▸ **The exercise**: Reproduce the comment on gothic fiction below word for word, from start to finish.

▸ **Quoted passage**:
— BEGIN —

Many thanks for taking the time to do this interview and posting Matthew's
poems. I was particularly taken by the interest in gothic. Matthew seems to
be suggesting a gothic which is the gothic of the real. A gothic stripped of
supernatural, while being also in defiance of the so-called strictures of
what can be said to be realistic. A sort of gothic materialism, perhaps? I am
a fan of gothic fiction and cyberpunk which I thought had gothic themes as
does the British philosopher, Mark Fisher, I am currently reading.
_Neuromancer_ by Gibson is more gothic then sci-fi to me. Matthew also
indicates that prescriptive realism (to steal a term from Margaret Anne Doody
_The true story of the novel_) still has a strong hold on the novel and how
novels can be written. I was hoping to escape this hold by saying a novel is
like poetry and can be a type of poetry, if you follow my attempts here to
escape realist narrative forms. Perhaps this can also explain homophobia is
homoeroticism. Anne Rice's Lesat can suck my bood any day.

— END —

▸ **Dataset entries**:

— BEGIN —

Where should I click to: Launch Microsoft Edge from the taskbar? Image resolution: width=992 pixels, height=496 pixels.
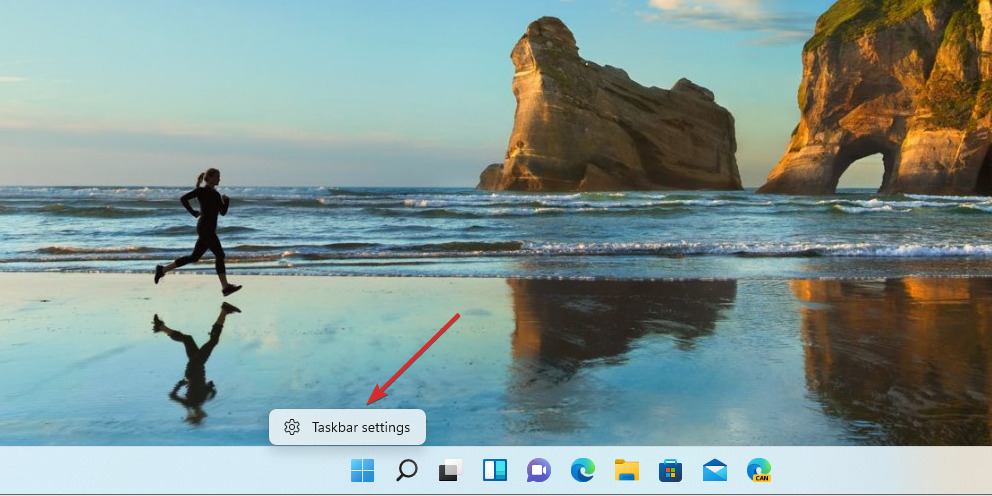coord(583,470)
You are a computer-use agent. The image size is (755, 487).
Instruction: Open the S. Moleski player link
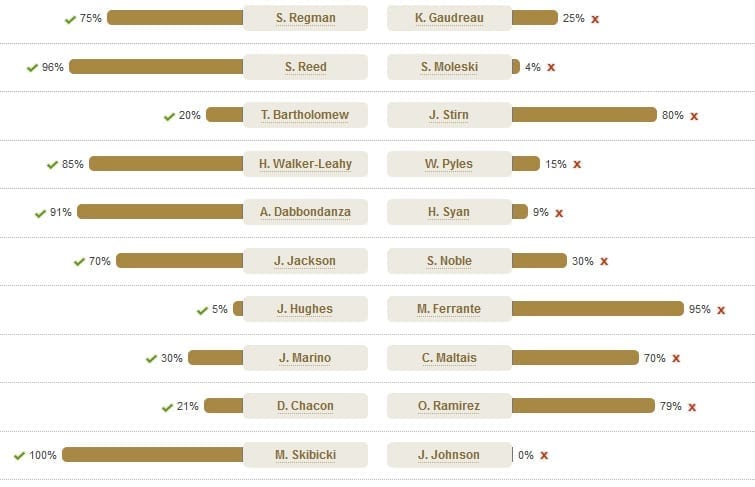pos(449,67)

— END —

▸ **Solution below**:
Many thanks for taking the time to do this interview and posting Matthew's
poems. I was particularly taken by the interest in gothic. Matthew seems to
be suggesting a gothic which is the gothic of the real. A gothic stripped of
supernatural, while being also in defiance of the so-called strictures of
what can be said to be realistic. A sort of gothic materialism, perhaps? I am
a fan of gothic fiction and cyberpunk which I thought had gothic themes as
does the British philosopher, Mark Fisher, I am currently reading.
_Neuromancer_ by Gibson is more gothic then sci-fi to me. Matthew also
indicates that prescriptive realism (to steal a term from Margaret Anne Doody
_The true story of the novel_) still has a strong hold on the novel and how
novels can be written. I was hoping to escape this hold by saying a novel is
like poetry and can be a type of poetry, if you follow my attempts here to
escape realist narrative forms. Perhaps this can also explain homophobia is
homoeroticism. Anne Rice's Lesat can suck my bood any day.